In this exercise, print only the lines from the line with "Open ネットワーク1 サブネットマスク dropdown" to the last line of the data below, inclusive. Any pictures should be left out.

====== AVAILABLE DATA

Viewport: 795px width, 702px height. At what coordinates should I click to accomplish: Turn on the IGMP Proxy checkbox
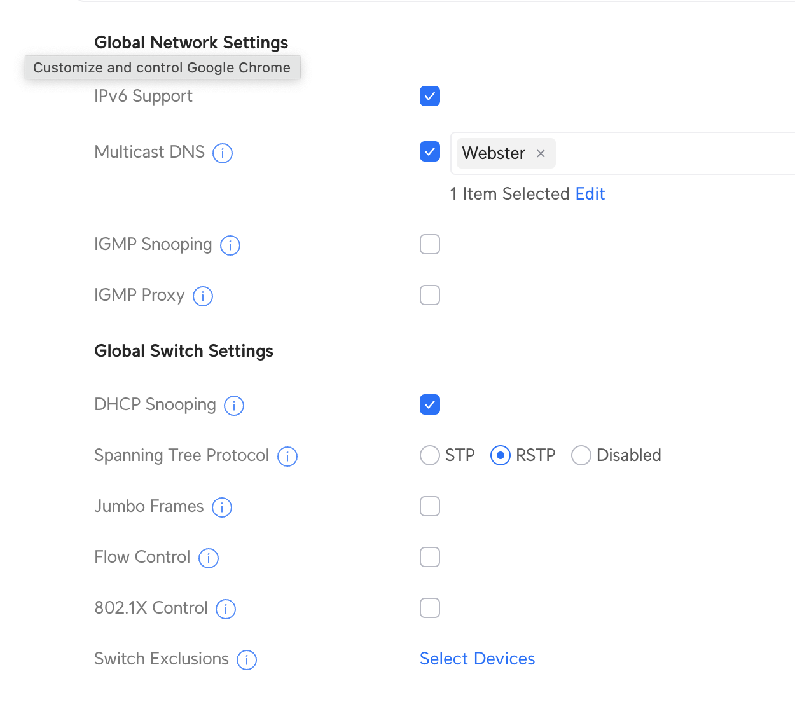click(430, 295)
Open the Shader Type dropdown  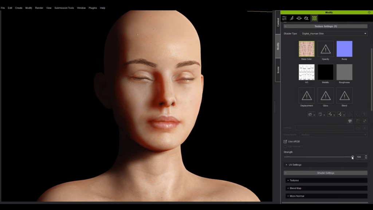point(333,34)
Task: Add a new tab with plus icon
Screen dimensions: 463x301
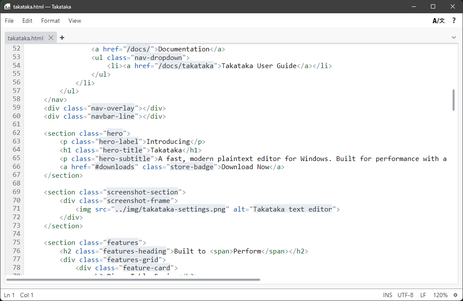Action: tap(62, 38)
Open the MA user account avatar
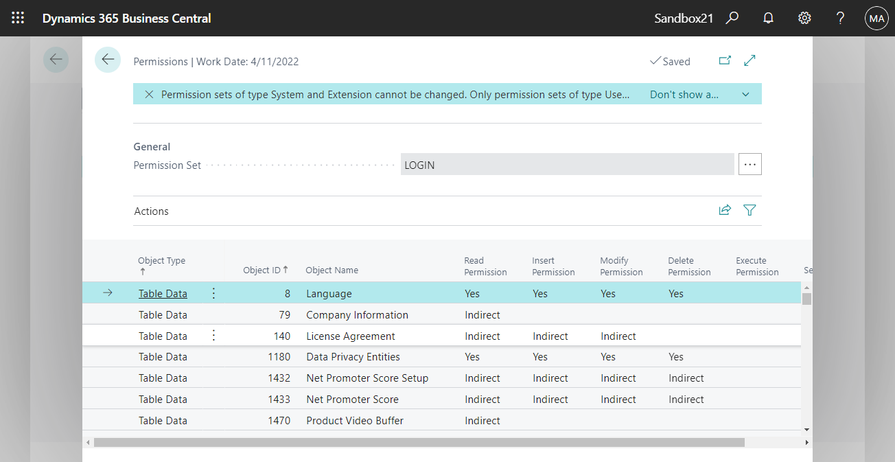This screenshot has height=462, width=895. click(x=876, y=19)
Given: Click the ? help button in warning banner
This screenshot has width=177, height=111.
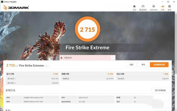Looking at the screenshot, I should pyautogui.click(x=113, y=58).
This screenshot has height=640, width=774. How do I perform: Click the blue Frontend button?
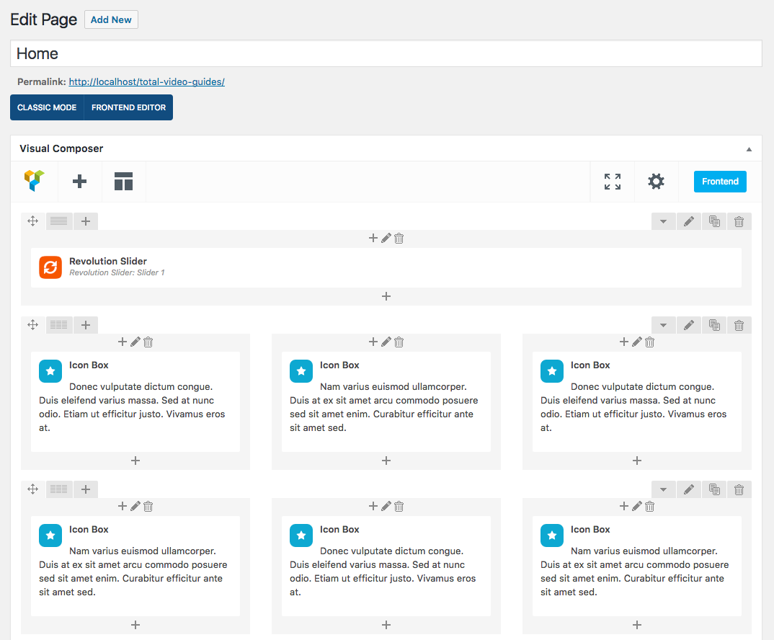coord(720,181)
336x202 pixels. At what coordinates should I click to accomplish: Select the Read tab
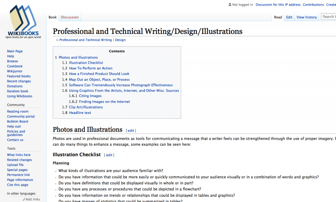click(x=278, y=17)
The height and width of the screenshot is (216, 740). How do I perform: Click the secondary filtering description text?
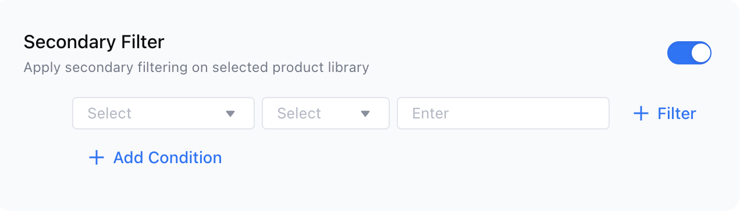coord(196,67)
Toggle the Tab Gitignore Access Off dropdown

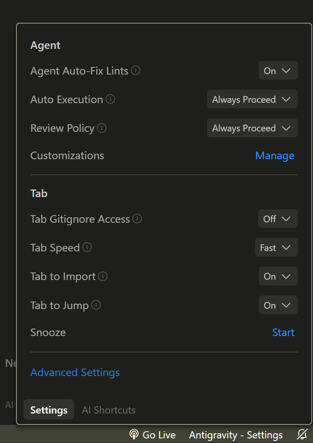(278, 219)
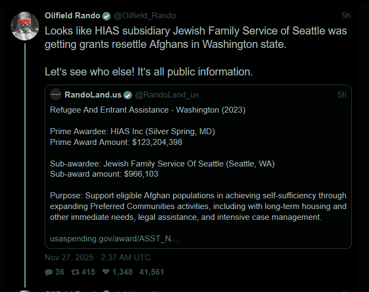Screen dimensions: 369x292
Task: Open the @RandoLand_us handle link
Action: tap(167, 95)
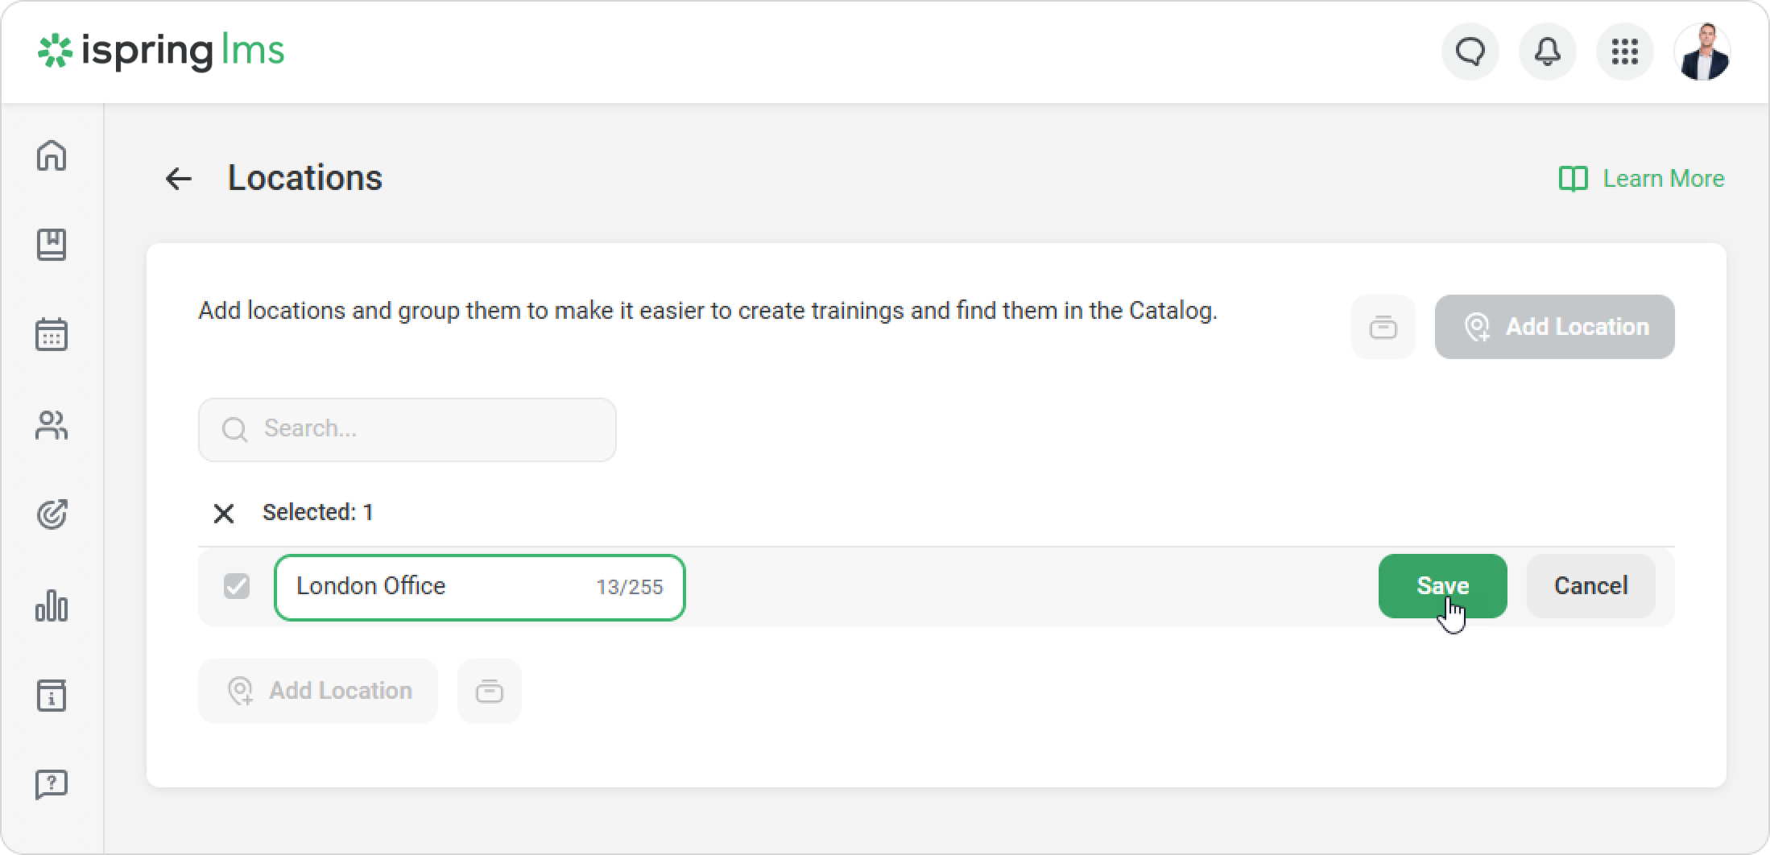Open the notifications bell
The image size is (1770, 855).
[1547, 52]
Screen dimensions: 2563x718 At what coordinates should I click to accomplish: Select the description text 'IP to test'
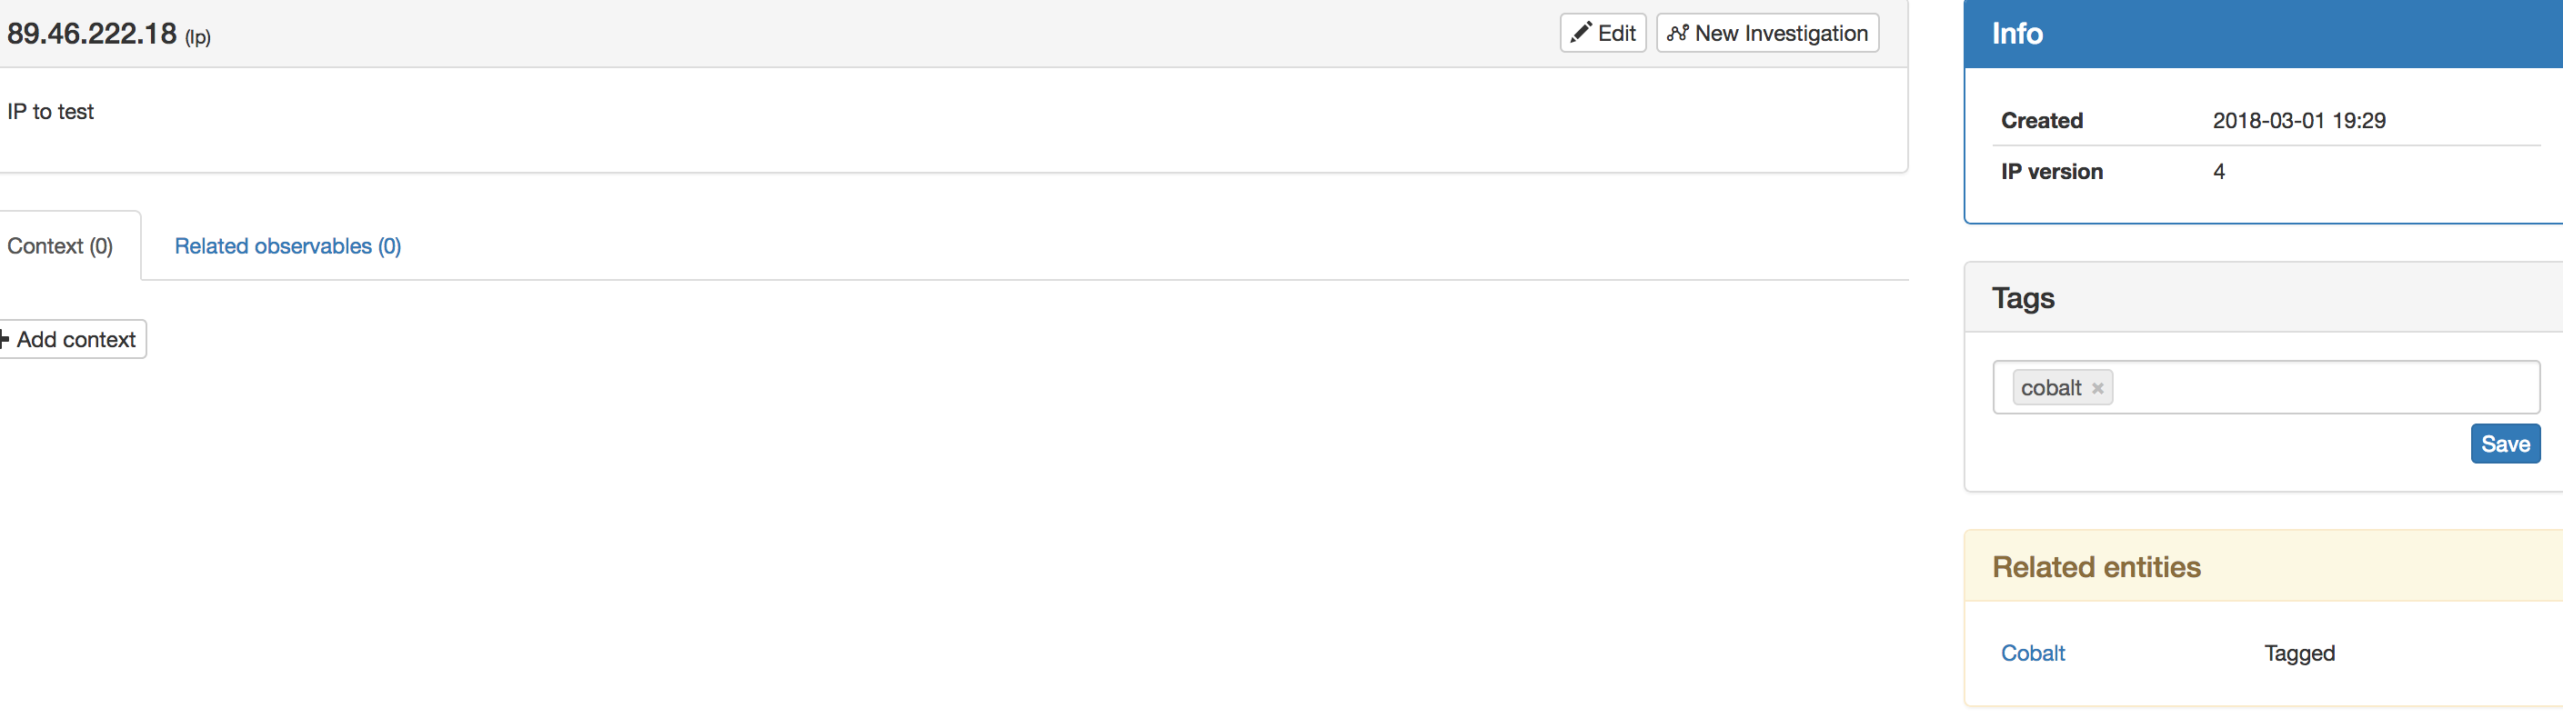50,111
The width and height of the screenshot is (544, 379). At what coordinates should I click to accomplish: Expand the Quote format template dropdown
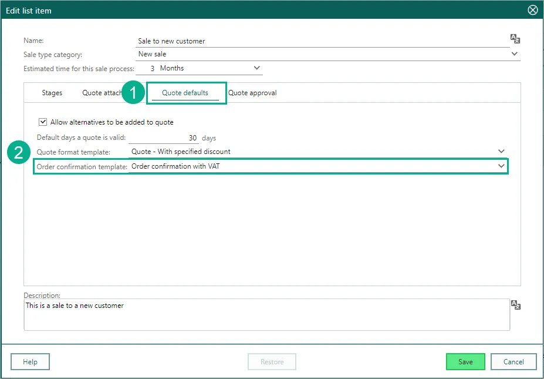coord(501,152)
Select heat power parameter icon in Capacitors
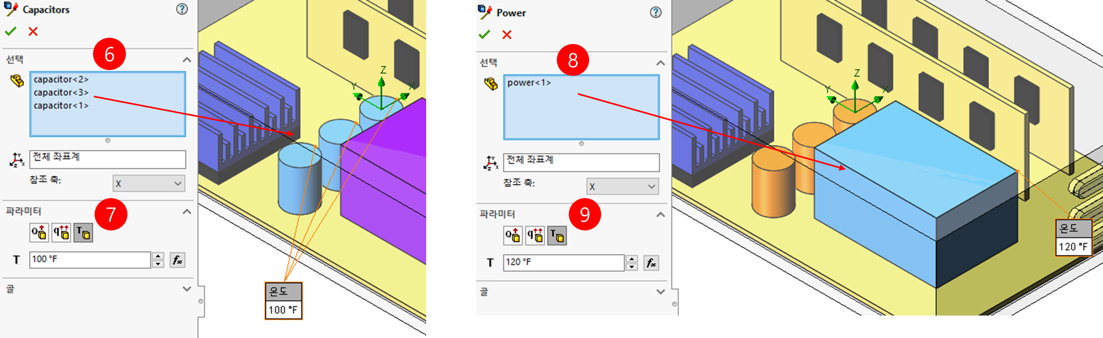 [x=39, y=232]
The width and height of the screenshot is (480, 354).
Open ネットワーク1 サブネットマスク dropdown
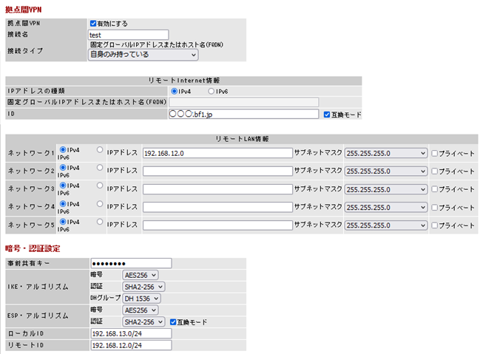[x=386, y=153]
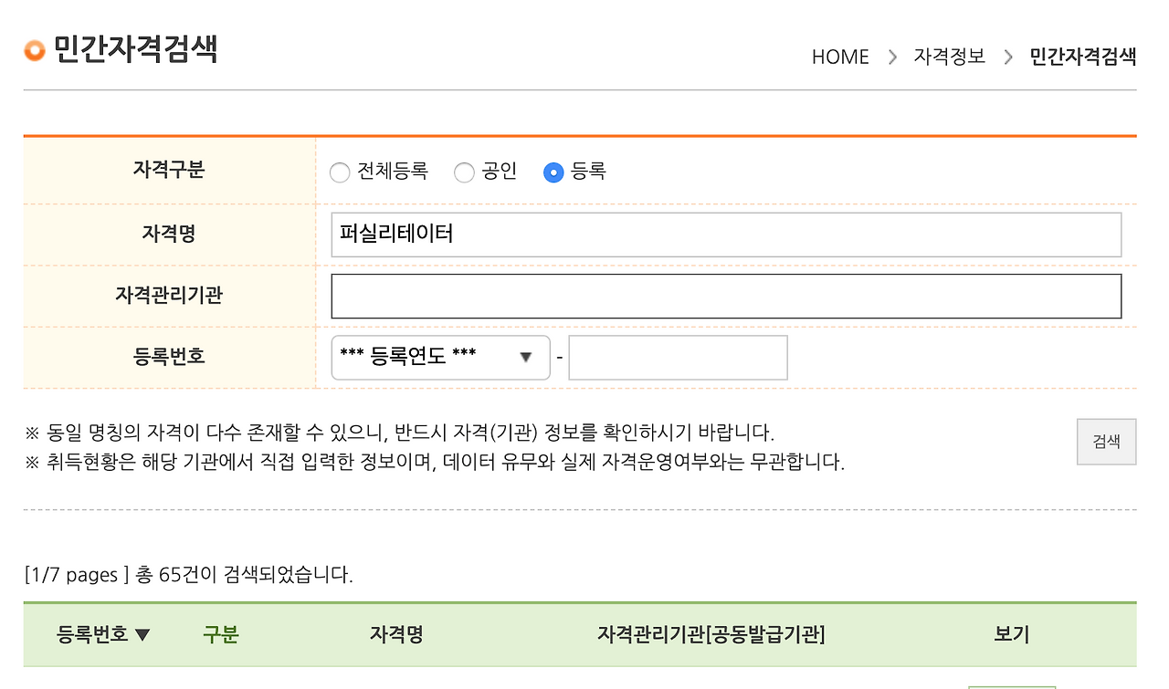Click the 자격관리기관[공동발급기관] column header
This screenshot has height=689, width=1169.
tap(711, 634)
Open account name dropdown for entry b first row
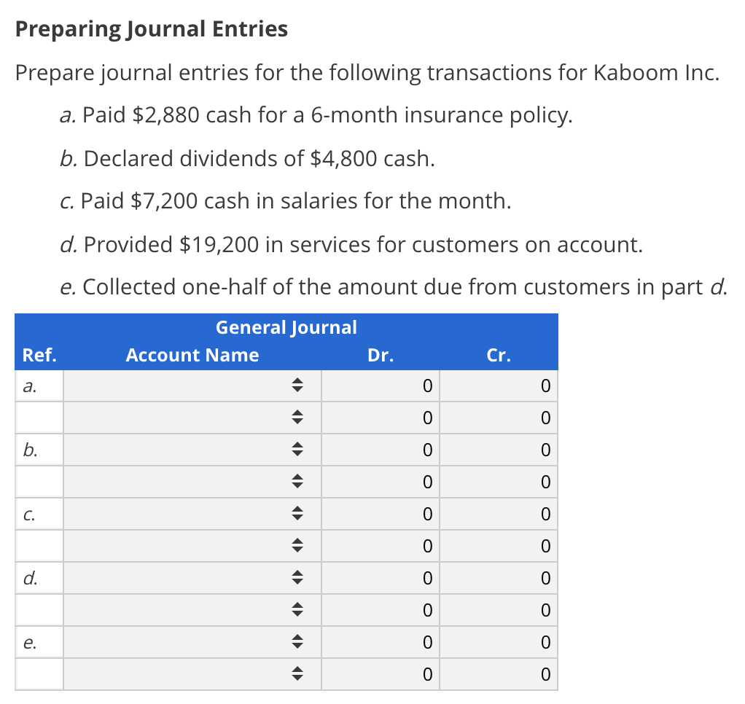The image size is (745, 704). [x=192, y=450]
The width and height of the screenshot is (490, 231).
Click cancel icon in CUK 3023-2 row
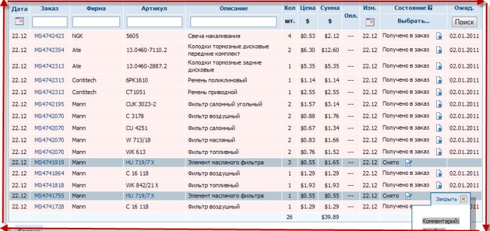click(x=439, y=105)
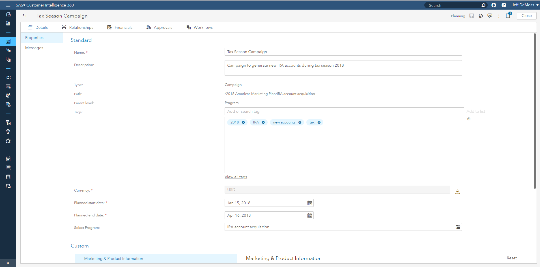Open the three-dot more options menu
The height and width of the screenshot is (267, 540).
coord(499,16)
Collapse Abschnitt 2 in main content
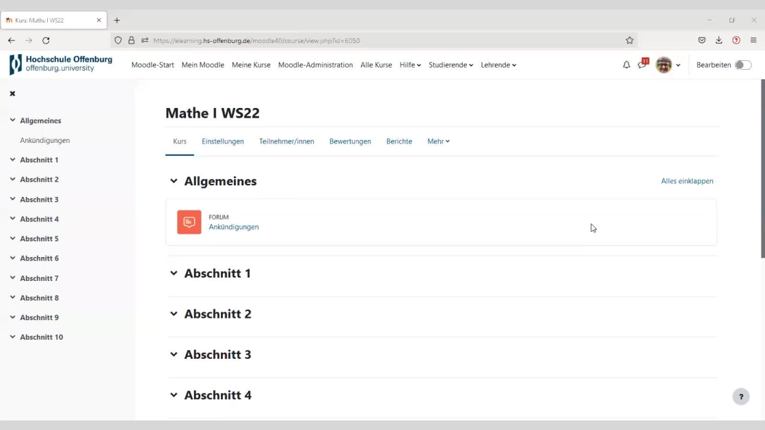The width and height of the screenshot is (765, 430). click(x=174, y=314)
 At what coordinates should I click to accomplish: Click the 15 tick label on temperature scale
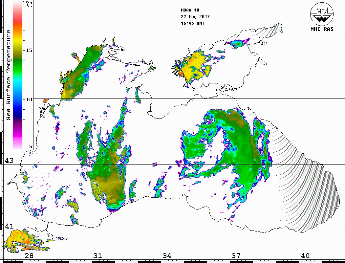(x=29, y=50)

============

:: REPLY TO THE TASK ::
Open ネットワーク1 サブネットマスク dropdown
[x=386, y=153]
Click the 자격관리기관[공동발급기관] column header
This screenshot has height=689, width=1169.
tap(711, 634)
Open account name dropdown for entry b first row
The image size is (745, 704). [x=192, y=450]
The width and height of the screenshot is (490, 231).
Click cancel icon in CUK 3023-2 row
click(x=439, y=105)
Open the three-dot more options menu
The height and width of the screenshot is (267, 540).
coord(499,16)
Collapse Abschnitt 2 in main content
The width and height of the screenshot is (765, 430). click(x=174, y=314)
 At what coordinates should I click to accomplish: Click the 15 tick label on temperature scale
(x=29, y=50)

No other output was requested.